**SUPPLIED RECORDS:**
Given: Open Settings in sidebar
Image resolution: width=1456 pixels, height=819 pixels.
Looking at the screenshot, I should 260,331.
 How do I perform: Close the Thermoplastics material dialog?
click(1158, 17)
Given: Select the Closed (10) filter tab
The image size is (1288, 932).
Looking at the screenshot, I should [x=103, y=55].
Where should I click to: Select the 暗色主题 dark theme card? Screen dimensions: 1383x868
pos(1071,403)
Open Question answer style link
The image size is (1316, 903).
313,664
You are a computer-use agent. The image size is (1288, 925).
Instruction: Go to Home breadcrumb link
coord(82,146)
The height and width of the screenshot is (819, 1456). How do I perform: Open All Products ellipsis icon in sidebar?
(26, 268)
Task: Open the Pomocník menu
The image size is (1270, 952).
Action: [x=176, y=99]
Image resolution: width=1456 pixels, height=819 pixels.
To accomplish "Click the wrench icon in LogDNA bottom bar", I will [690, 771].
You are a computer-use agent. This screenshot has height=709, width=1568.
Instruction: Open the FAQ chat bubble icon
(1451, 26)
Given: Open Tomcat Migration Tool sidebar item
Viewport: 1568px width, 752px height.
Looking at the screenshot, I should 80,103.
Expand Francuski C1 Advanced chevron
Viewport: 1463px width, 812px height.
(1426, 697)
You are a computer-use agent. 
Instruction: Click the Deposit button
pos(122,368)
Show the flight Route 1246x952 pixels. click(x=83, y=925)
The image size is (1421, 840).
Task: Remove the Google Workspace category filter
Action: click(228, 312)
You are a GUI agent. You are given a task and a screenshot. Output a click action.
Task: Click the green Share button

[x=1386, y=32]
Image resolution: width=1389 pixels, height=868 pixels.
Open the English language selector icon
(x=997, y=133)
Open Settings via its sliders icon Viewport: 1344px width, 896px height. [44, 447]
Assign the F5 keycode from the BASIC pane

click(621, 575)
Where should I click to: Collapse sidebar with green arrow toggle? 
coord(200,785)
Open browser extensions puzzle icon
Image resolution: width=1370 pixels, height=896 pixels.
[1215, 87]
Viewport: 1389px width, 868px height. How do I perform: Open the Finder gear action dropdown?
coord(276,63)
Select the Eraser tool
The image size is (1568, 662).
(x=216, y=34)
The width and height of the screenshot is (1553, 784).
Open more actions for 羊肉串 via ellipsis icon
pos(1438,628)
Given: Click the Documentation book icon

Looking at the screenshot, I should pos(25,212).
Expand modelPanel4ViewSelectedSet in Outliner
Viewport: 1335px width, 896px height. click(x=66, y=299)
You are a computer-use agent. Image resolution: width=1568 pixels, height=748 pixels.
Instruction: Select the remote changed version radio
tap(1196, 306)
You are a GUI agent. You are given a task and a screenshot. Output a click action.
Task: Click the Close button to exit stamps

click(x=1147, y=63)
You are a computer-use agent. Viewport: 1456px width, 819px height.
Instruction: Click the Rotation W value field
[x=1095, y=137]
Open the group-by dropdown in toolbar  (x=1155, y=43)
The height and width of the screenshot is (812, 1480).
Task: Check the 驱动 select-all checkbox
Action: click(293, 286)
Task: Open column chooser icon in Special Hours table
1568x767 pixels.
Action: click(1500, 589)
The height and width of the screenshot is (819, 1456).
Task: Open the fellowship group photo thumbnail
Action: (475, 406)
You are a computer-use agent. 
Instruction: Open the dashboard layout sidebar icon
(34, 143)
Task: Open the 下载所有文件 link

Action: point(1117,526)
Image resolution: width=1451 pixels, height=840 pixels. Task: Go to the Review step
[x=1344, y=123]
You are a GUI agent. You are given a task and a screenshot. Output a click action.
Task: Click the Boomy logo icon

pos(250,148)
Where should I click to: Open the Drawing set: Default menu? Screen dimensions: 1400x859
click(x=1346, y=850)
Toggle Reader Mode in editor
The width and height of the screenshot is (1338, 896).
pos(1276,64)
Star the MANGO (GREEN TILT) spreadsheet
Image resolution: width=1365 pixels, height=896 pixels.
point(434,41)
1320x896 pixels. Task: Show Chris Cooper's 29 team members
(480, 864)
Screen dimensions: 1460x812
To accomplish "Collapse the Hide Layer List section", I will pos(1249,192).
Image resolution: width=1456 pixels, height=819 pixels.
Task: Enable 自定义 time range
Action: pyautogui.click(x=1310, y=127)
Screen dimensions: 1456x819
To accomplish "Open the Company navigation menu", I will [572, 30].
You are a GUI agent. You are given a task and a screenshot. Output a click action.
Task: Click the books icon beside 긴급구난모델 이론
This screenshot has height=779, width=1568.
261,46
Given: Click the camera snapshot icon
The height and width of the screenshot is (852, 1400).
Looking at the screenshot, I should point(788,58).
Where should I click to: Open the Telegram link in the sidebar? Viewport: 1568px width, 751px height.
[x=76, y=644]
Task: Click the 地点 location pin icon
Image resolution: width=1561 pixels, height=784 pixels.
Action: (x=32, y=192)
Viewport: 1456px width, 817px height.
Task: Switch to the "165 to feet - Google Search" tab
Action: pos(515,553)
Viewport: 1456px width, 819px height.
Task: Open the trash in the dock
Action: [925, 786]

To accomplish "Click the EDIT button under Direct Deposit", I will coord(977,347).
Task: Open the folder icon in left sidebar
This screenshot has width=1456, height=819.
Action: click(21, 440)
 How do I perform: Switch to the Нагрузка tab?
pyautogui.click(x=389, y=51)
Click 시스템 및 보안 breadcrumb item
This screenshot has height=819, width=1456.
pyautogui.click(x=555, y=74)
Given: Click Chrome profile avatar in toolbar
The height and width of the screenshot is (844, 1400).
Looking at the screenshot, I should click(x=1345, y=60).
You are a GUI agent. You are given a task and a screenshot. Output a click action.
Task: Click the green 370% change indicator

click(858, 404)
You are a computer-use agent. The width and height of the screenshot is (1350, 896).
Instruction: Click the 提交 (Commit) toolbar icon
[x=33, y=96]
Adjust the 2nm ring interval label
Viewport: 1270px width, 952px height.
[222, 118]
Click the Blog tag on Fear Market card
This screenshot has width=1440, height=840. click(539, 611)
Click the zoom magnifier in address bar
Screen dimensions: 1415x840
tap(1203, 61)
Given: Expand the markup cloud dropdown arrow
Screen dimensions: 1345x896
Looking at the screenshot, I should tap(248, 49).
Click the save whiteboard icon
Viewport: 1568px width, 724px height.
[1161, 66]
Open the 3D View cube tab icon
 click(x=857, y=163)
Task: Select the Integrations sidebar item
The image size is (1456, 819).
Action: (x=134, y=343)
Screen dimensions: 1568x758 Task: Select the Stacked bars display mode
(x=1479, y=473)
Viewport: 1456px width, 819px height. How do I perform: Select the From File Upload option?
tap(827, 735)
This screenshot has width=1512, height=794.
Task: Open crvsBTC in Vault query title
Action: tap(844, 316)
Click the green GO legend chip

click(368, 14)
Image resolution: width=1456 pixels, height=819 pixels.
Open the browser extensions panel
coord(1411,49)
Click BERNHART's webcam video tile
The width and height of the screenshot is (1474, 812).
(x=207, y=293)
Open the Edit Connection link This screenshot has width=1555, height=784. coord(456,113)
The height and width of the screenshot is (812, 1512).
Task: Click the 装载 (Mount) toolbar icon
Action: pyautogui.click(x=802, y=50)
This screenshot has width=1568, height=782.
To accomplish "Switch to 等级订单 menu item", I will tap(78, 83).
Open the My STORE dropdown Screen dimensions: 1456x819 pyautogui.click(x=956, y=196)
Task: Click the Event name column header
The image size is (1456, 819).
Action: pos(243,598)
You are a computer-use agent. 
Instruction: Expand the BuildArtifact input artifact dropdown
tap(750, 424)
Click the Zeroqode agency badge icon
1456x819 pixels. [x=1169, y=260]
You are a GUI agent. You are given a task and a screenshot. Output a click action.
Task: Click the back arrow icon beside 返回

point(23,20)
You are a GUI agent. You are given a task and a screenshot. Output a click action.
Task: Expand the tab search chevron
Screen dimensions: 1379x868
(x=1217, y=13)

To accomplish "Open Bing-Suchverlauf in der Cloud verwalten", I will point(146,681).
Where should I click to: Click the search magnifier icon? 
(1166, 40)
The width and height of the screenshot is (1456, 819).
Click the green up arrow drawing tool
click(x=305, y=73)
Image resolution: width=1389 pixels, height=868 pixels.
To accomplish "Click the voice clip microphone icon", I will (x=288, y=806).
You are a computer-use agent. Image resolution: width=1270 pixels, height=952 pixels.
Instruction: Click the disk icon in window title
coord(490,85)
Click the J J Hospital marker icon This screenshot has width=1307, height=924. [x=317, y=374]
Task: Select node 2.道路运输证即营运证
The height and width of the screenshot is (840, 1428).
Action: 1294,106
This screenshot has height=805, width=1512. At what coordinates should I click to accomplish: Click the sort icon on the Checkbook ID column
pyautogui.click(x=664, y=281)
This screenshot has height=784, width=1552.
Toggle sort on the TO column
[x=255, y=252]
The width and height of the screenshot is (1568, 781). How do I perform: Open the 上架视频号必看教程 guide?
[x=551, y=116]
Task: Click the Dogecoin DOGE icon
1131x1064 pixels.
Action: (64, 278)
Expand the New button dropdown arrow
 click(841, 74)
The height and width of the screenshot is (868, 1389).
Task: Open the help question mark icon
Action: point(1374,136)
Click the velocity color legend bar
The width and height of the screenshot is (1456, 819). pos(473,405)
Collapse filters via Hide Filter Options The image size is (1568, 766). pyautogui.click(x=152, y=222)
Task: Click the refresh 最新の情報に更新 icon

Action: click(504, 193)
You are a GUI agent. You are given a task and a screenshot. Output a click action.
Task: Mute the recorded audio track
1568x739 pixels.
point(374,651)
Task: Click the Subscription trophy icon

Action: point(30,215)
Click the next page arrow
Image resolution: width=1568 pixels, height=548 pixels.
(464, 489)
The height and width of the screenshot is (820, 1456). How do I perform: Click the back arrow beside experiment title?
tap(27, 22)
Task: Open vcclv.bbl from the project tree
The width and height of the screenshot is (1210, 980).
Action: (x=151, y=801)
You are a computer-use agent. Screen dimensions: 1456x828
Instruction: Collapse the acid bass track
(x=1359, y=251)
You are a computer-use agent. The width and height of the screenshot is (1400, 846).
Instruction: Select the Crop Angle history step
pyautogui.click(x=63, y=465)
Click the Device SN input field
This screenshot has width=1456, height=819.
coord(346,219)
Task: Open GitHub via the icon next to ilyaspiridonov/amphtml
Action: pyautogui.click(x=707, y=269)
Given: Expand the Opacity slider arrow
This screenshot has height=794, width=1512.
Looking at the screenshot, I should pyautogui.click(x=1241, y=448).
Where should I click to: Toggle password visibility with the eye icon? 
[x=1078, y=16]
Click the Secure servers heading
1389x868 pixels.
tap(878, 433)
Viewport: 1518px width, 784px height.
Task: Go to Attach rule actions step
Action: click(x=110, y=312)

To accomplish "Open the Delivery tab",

**TASK BRIEF:**
Transcribe word for word the lines from the one holding "is (1400, 846)." to the last line of the listing above, inclusive.

**RESPONSE TO THE EXERCISE:**
You are a computer-use agent. The width and height of the screenshot is (1400, 846).
Instruction: Select the Crop Angle history step
pyautogui.click(x=63, y=465)
Click the Device SN input field
This screenshot has width=1456, height=819.
coord(346,219)
Task: Open GitHub via the icon next to ilyaspiridonov/amphtml
Action: pyautogui.click(x=707, y=269)
Given: Expand the Opacity slider arrow
This screenshot has height=794, width=1512.
Looking at the screenshot, I should pyautogui.click(x=1241, y=448).
Where should I click to: Toggle password visibility with the eye icon? 
[x=1078, y=16]
Click the Secure servers heading
1389x868 pixels.
tap(878, 433)
Viewport: 1518px width, 784px height.
Task: Go to Attach rule actions step
Action: click(x=110, y=312)

To accomplish "Open the Delivery tab",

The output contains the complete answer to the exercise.